The UK Online Safety Bill
The UK Online Safety Bill
Privacy versus protection, weighing the legal and operational constraints.
The UK Online Safety Bill received its first reading in parliament on 17th March 2022. That stage is purely a formal introduction of the Bill to the House of Commons. Before the Bill becomes law it will be the subject of debate in the Commons and Lords. It will also be scrutinised by Commons and Lords committees who have the power to make amendments. Now is the time for interested parties to look at the proposed contents of the Bill and make their views known.
At present the Bill is 225 pages long and is unlikely to get much shorter. The core aim is to protect children and other vulnerable users from exploitation online. This is a laudable goal but in order to work must affect some of the ways businesses use the Internet.
Providers of user-to-user and search services will have a duty of care to protect users. This will put liability on them should suitable protection measures not be in place. It does not only apply to the big players such as Facebook or Google. Any business providing some sort of service that allows users to contact each other or share data could be covered by the new law.
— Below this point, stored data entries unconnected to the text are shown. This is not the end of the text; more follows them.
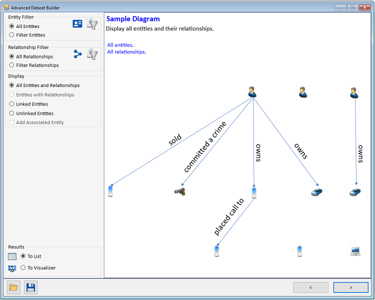The image size is (375, 300).
Task: Click the funnel icon in Relationship Filter
Action: [x=92, y=54]
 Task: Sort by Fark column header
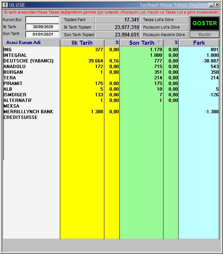(x=199, y=43)
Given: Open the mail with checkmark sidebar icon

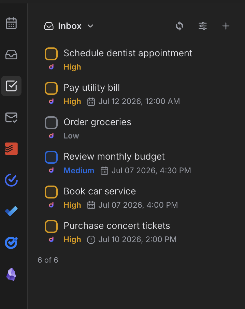Looking at the screenshot, I should point(11,117).
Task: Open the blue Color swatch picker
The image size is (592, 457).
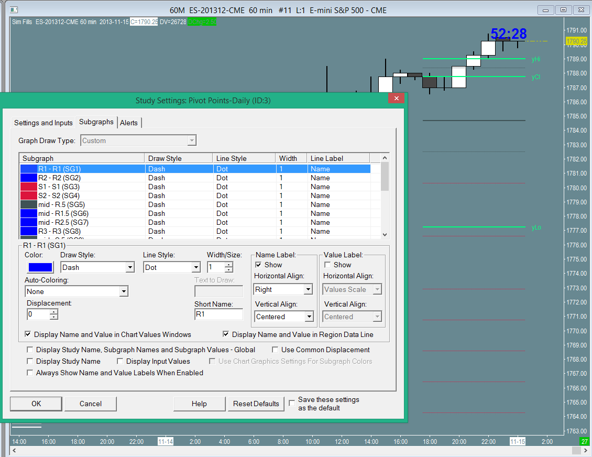Action: [x=40, y=267]
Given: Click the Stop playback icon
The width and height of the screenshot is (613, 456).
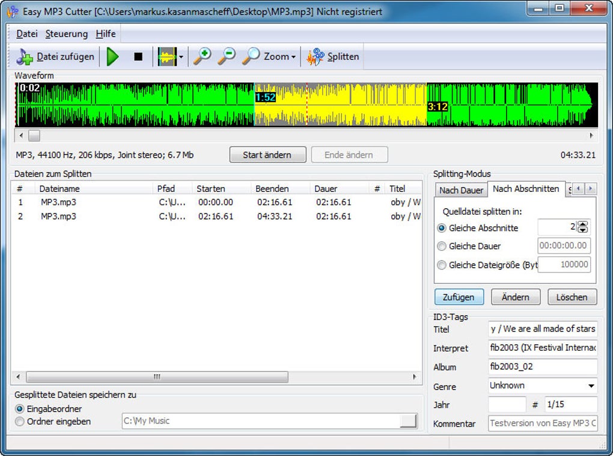Looking at the screenshot, I should point(138,57).
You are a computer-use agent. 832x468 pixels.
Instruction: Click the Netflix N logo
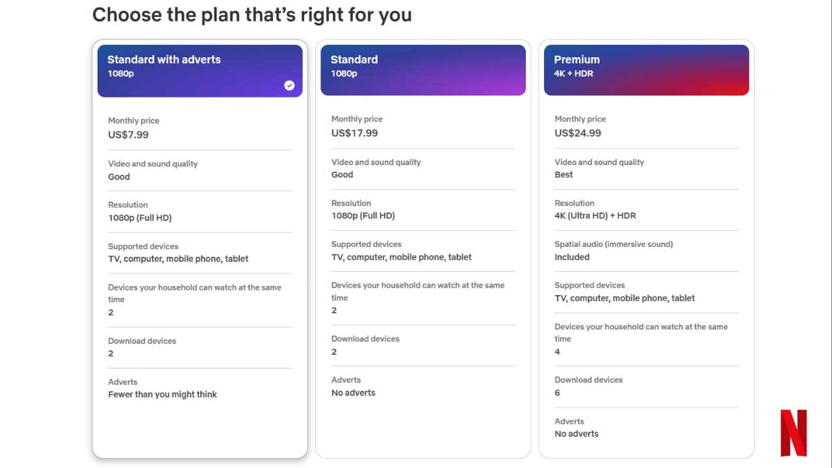[x=794, y=432]
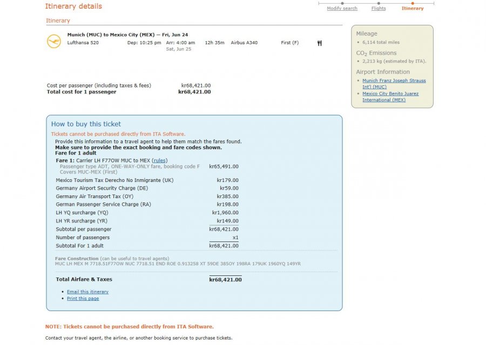Email this itinerary
The image size is (486, 345).
click(x=87, y=292)
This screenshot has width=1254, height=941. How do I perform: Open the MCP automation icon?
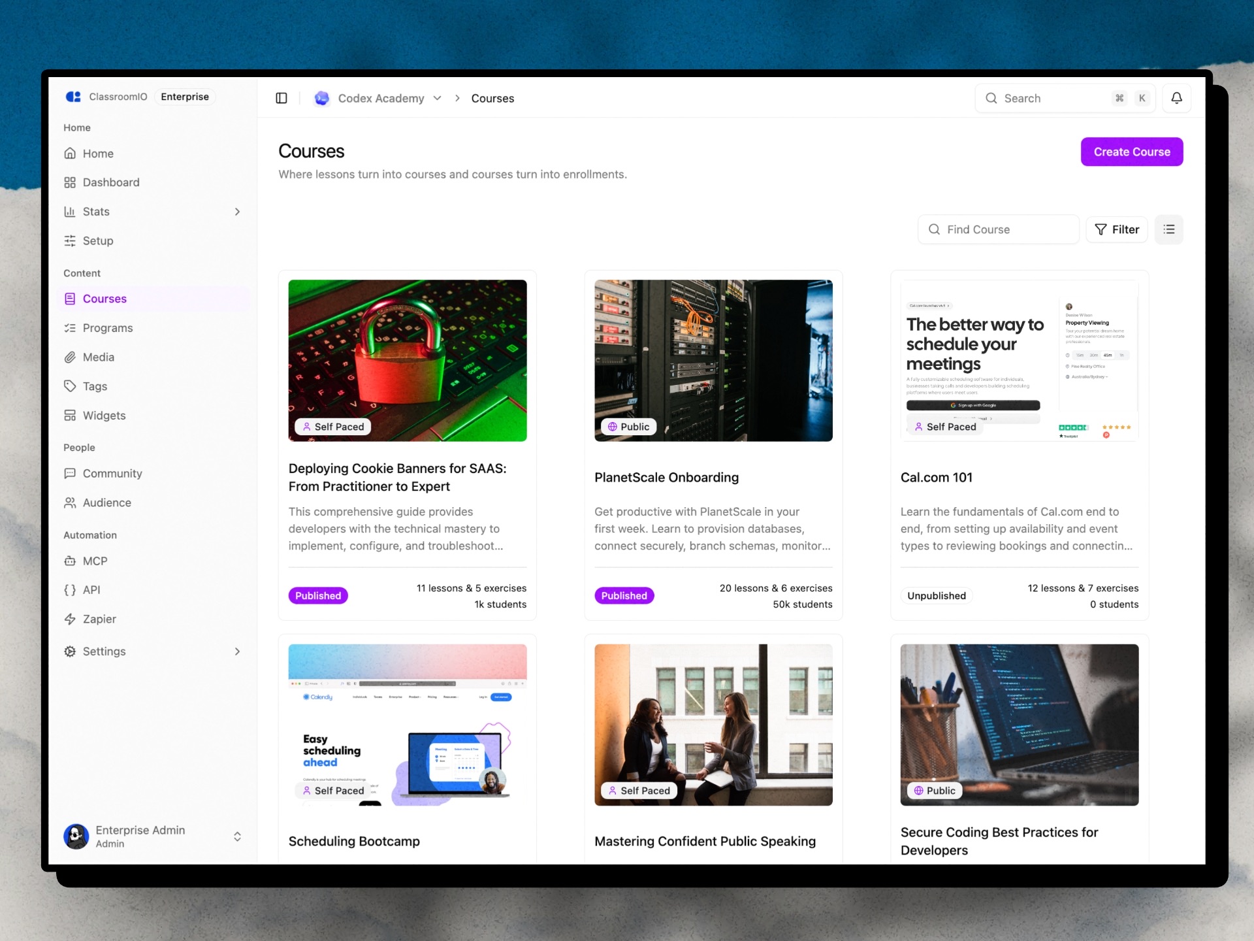coord(70,561)
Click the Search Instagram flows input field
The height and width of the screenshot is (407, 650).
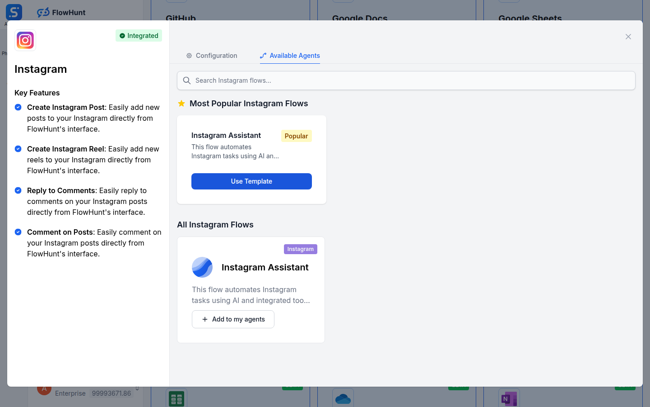(406, 80)
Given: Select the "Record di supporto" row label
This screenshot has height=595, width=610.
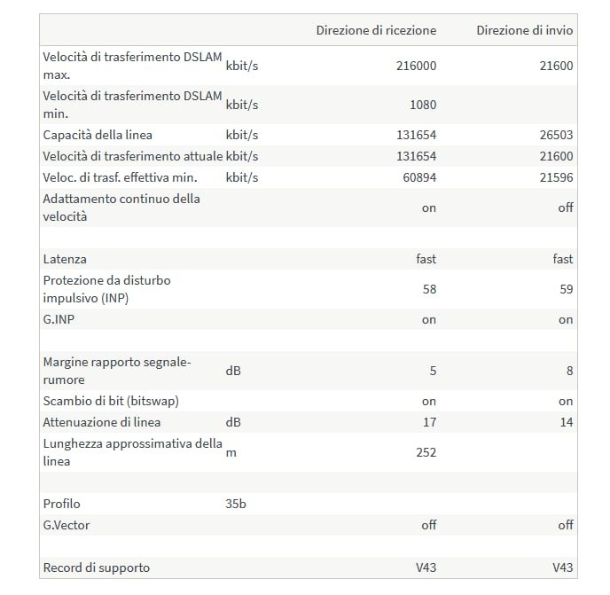Looking at the screenshot, I should 96,568.
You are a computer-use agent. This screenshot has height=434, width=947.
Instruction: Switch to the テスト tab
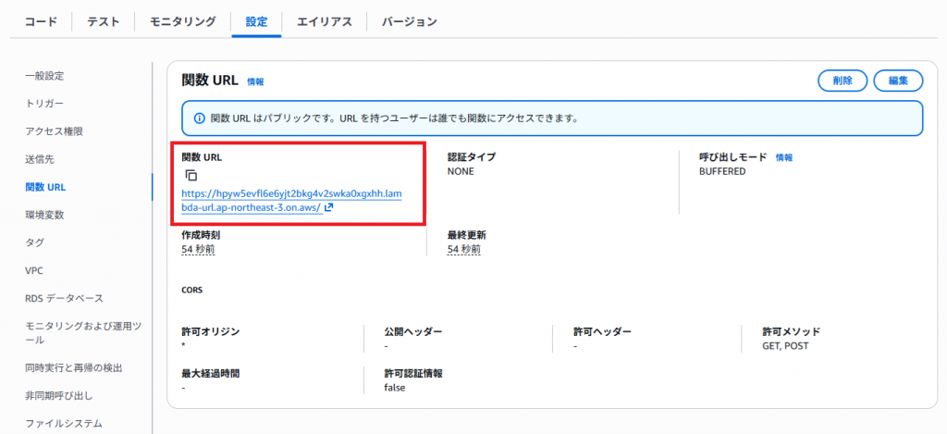pyautogui.click(x=104, y=21)
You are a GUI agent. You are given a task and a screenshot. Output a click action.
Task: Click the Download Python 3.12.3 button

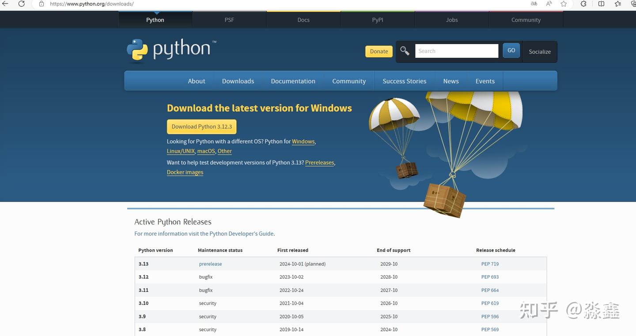pos(201,127)
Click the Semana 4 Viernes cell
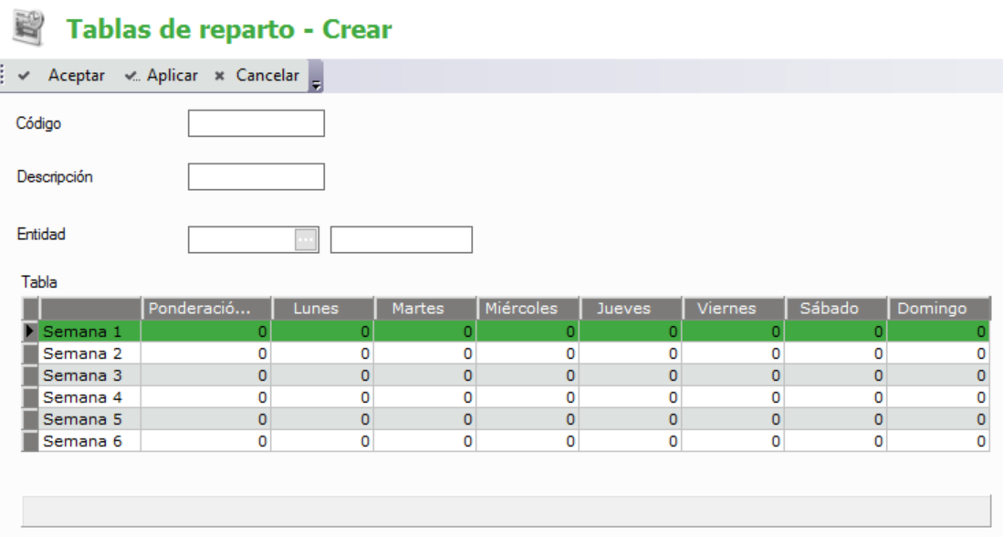 [x=734, y=397]
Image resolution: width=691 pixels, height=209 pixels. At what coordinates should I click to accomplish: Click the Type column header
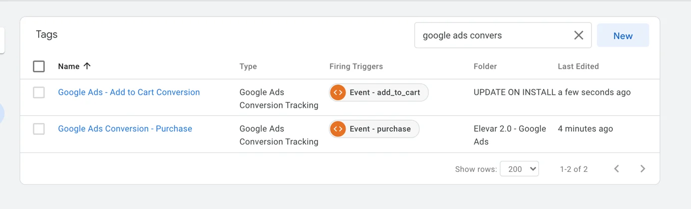[248, 66]
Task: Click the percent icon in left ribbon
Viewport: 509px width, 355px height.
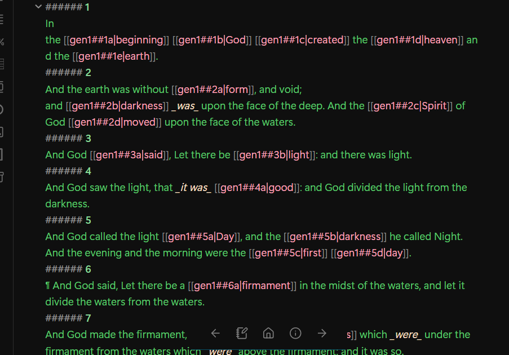Action: (2, 42)
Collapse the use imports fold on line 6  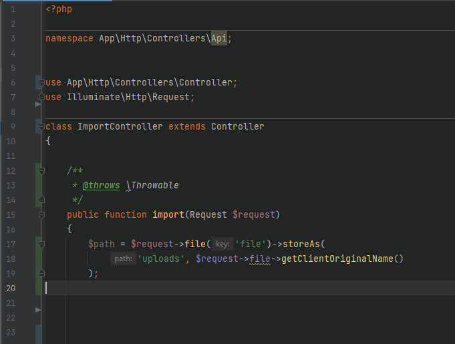click(41, 83)
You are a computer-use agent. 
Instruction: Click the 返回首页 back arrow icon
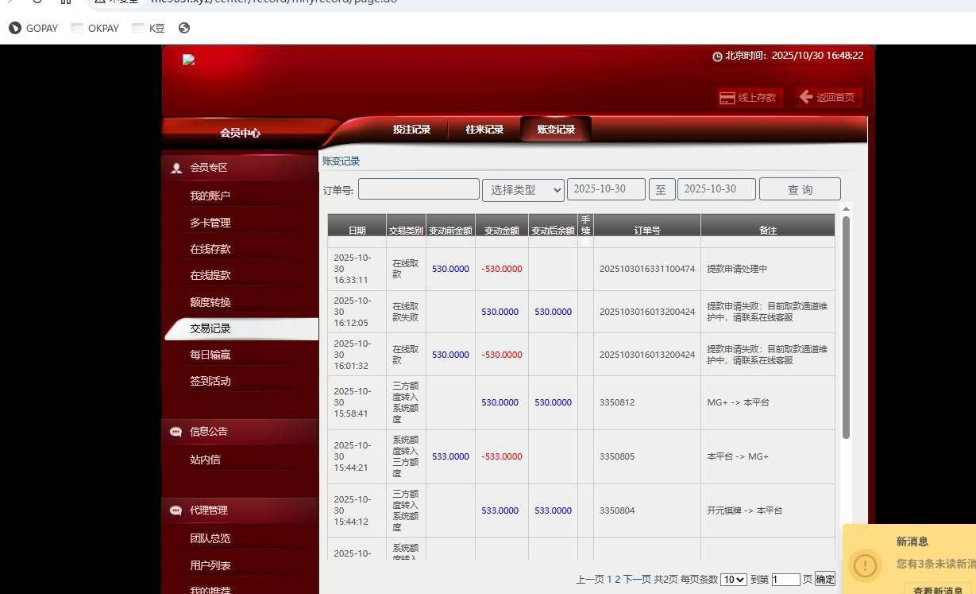(x=806, y=97)
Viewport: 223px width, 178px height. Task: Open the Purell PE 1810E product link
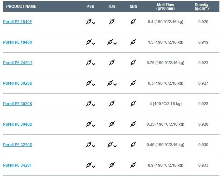click(17, 22)
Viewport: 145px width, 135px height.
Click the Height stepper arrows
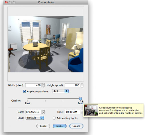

This would include web forums or chat agents commonly used for interaction with customers. Few companies will be coding these from scratch but when an existing engine such as phpBB (the web forum) or HelpScout (the Live Chat engine) is in use the host will be responsible for its safe use.
The Internet is continually evolving. By the time this act becomes law there might be new services in general use that could come under the user-to-user duty of care. As a first step businesses should look at the services that they are currently using or considering adopting and ask those providers how they plan to act under the auspices of the new act. It must be expected that a service provides suitable security to protect users while also having some system in place to monitor and report inappropriate content.
Users need to ensure that any services they are responsible for do not become engines for the transmission or storage of potentially harmful material. Procedures for this should already be in place. A simple example would be the moderation of comments on a webpage. Messages are usually held before they are published and obvious Spam can be automatically filtered. A human administrator will be looking at all comments, deleting the Spam and only publishing comments that are for the good of the business. An unmoderated comment system with no Spam filter could quickly be taken over for just about any purpose and the site operator is liable.
The Online Safety Bill has caused some debate on the issue of privacy versus protection. The UK government backed ‘No Place to Hide’ campaign aims to prevent social media companies from enforcing end to end encryption on their communication channels. End to end encryption is already the default on platforms such as WhatsApp, Teams and Zoom. Others such as Facebook Messenger are planning to make the service the default. The core of the conflict is between the rights of personal privacy and the duty of care to protect the vulnerable. The hint is that anyone who needs to encrypt conversations must have something to hide.
If end to end encryption is not in place a content provider can monitor traffic to highlight signs of illicit activity and further investigate this traffic. A police body could require the provider to divulge evidence of illegal activity. This will make it easier to comply with the Online Safety Bill but requires that records of such activity are kept and as with any computer files these would be vulnerable to a data breach.